Output the lines exactly as they appear, from the first line up to and including the line containing "Action: pos(241,64)".

[Start of Dataset]

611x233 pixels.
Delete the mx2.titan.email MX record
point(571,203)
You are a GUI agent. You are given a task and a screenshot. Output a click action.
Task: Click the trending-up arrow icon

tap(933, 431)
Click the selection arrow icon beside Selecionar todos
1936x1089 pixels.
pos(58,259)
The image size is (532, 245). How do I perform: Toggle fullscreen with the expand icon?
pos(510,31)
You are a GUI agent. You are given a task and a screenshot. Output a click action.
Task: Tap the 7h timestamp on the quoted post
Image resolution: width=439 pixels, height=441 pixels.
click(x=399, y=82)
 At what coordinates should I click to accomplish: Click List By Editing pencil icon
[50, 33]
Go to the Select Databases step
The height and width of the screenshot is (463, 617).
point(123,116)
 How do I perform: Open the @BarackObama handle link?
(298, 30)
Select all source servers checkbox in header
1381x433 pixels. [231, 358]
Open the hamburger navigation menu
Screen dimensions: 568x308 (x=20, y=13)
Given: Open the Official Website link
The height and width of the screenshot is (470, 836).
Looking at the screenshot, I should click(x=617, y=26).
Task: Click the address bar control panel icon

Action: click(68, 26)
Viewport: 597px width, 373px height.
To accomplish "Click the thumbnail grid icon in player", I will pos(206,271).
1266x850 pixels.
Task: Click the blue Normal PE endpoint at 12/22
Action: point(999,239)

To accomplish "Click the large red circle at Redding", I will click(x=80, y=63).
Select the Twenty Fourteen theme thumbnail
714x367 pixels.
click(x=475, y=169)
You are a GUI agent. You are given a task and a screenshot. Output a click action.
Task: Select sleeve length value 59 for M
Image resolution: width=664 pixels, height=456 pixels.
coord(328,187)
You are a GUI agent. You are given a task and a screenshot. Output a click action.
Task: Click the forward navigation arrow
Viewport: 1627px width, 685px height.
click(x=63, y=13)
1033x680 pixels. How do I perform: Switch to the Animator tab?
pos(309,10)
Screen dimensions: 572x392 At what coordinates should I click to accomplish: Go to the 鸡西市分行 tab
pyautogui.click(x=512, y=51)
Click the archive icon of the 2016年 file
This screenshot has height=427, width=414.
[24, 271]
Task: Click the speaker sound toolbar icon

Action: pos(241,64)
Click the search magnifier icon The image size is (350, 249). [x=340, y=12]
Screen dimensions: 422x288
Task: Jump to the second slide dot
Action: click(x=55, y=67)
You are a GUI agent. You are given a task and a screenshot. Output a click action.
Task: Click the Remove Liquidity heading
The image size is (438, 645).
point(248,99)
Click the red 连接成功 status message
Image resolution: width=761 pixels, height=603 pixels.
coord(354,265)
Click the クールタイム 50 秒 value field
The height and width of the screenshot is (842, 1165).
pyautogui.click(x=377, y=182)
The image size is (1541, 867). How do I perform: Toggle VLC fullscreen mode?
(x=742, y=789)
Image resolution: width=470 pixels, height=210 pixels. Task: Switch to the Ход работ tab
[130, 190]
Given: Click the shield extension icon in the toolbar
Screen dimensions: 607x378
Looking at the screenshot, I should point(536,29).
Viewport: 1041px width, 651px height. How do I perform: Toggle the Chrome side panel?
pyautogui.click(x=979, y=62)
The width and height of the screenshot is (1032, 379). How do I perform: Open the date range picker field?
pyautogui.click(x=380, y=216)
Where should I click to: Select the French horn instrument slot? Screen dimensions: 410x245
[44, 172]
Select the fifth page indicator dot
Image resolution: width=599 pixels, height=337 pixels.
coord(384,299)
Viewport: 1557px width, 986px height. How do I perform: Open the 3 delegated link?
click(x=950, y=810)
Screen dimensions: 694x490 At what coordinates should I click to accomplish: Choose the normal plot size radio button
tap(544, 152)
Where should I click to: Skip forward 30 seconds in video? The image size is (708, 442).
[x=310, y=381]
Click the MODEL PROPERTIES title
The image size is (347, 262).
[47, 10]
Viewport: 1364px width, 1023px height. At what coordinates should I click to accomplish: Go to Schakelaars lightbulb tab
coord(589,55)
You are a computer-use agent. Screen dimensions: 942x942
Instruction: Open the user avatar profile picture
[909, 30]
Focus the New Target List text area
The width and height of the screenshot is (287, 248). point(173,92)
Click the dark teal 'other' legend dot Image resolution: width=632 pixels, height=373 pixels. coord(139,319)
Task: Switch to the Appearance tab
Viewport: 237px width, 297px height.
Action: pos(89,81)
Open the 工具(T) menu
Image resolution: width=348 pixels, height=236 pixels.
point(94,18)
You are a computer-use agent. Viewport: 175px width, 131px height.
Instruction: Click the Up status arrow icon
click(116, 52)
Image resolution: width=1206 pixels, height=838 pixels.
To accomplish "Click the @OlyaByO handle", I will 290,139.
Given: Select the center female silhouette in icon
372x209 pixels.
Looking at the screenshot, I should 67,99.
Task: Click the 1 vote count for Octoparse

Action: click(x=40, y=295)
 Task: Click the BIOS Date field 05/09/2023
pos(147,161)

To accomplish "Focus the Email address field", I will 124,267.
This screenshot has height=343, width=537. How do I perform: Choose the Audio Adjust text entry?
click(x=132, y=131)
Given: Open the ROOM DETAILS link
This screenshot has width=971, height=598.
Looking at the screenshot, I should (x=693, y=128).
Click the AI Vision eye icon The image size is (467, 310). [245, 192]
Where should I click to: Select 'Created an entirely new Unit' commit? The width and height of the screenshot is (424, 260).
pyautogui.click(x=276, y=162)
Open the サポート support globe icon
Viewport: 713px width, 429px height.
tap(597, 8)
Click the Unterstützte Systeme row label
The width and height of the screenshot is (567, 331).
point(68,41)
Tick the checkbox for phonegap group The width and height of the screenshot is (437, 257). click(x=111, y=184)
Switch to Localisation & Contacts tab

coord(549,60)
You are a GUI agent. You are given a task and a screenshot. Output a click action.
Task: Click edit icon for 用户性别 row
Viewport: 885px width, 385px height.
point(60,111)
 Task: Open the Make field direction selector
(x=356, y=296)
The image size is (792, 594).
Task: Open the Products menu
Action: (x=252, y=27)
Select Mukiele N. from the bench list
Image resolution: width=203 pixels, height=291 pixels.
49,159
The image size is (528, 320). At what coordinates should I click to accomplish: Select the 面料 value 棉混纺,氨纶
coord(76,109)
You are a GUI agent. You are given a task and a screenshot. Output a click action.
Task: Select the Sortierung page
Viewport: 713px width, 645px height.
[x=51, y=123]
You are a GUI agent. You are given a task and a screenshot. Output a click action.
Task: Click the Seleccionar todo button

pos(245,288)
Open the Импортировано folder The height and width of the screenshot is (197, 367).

[End of Dataset]

* Reply
611x233 pixels.
Delete the mx2.titan.email MX record
point(571,203)
You are a GUI agent. You are given a task and a screenshot. Output a click action.
Task: Click the trending-up arrow icon

tap(933, 431)
Click the selection arrow icon beside Selecionar todos
1936x1089 pixels.
pos(58,259)
The image size is (532, 245). How do I perform: Toggle fullscreen with the expand icon?
pos(510,31)
You are a GUI agent. You are given a task and a screenshot. Output a click action.
Task: Tap the 7h timestamp on the quoted post
Image resolution: width=439 pixels, height=441 pixels.
click(x=399, y=82)
 At what coordinates should I click to accomplish: Click List By Editing pencil icon
[50, 33]
Go to the Select Databases step
The height and width of the screenshot is (463, 617).
point(123,116)
 How do I perform: Open the @BarackObama handle link?
(298, 30)
Select all source servers checkbox in header
1381x433 pixels. [231, 358]
Open the hamburger navigation menu
Screen dimensions: 568x308 (x=20, y=13)
Given: Open the Official Website link
The height and width of the screenshot is (470, 836).
Looking at the screenshot, I should click(x=617, y=26).
Task: Click the address bar control panel icon

Action: click(68, 26)
Viewport: 597px width, 373px height.
To accomplish "Click the thumbnail grid icon in player", I will pos(206,271).
1266x850 pixels.
Task: Click the blue Normal PE endpoint at 12/22
Action: point(999,239)

To accomplish "Click the large red circle at Redding", I will click(x=80, y=63).
Select the Twenty Fourteen theme thumbnail
714x367 pixels.
click(x=475, y=169)
You are a GUI agent. You are given a task and a screenshot. Output a click action.
Task: Select sleeve length value 59 for M
Image resolution: width=664 pixels, height=456 pixels.
coord(328,187)
You are a GUI agent. You are given a task and a screenshot. Output a click action.
Task: Click the forward navigation arrow
Viewport: 1627px width, 685px height.
click(x=63, y=13)
1033x680 pixels. How do I perform: Switch to the Animator tab?
pos(309,10)
Screen dimensions: 572x392 At what coordinates should I click to accomplish: Go to the 鸡西市分行 tab
pyautogui.click(x=512, y=51)
Click the archive icon of the 2016年 file
This screenshot has height=427, width=414.
[24, 271]
Task: Click the speaker sound toolbar icon

Action: pos(241,64)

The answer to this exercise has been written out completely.